The Pioneers Literary Elements

The Pioneers Literary Elements

Genre

Historical Fiction

Setting and Context

Set in a fictional town, Templeton in the 18th century.

Narrator and Point of View

Narrated in third-person.

Tone and Mood

Critical and scornful

Protagonist and Antagonist

Natty Bumppo is the protagonist who is against wastefulness in civilization, and the settlers’ civil law is the antagonist.

Major Conflict

The conflict is between nature and civilization as the settlers wish to disrupt the natural order while the natives want to maintain it. Though one of the settlers, Natty sides with the indigenous tribes in holding onto the natural laws to avoid the wastefulness of the new civilization.

Climax

In the woods when a mountain lion attacks Elizabeth and Louisa, but they are saved by Natty though their dog Brave dies in the process

Foreshadowing

The narrative foreshadows the settlers’ incapacity to contain the self-sufficiency in the natural order through restrictive civil laws.

Understatement

N/A

Allusions

The author alludes to the civilization created by the pioneers following the American Revolutionary War, deriving his characters from his family members. The Judge and Elizabeth both parallel his father and sister, respectively, with Templeton modeled after Cooperstown, New York.

Imagery

“There was glittering in the atmosphere, as if it was filled with innumerable shining particles; and the noble bay horses that drew the sleigh were covered, in many parts with a coat of hoar-frost. The vapor from their nostrils was seen to issue like smoke; and every object in the view, as well as every arrangement of the travellers, denoted the depth of a winter in the mountains. The harness, which was of a deep, dull black, differing from the glossy varnishing of the present day, was ornamented with enormous plates and buckles of brass, that shone like gold in those transient beams of the sun which found their way obliquely through the tops of the trees.”

Paradox

The paradox is in Natty’s identity; though he is a white settler, his ideologies align with those of the natives in preserving the land. While he favors preservation over the civil laws brought on by imperialism he still barely subscribes to the natives' culture.

Parallelism

The narrative creates a parallel between the settlers and the natives to illustrate the rift between civil law and natural law. Natty shares the same ideals as the natives in maintaining the natural law that manages the unexplored wilderness in the frontier.

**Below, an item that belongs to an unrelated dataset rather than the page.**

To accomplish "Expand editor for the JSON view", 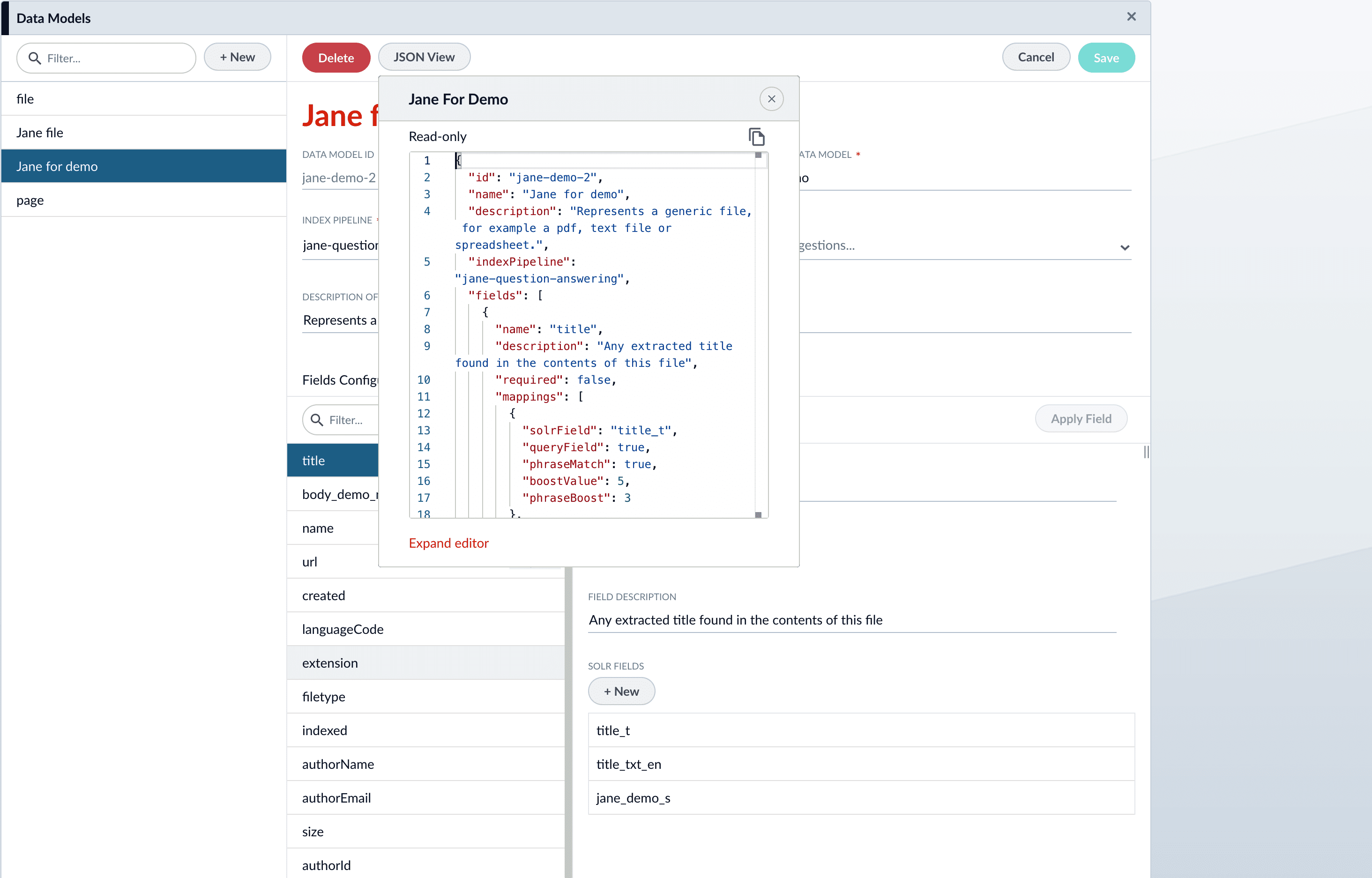I will pos(449,543).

On the other hand, the settlers wish to impose civil law that will allow civilization to spread across.

Metonymy and Synecdoche

“…returned to her father’s door, a few rough wedges were driven under the pillars to keep them steady”

Wedge is a synecdoche for wedge-shaped blocks.

Personification

“…occasionally, by the ruin of a pine or a hemlock that had been stripped of its bark, and which waved in melancholy grandeur its naked limbs to the blast, a skeleton of its former glory.”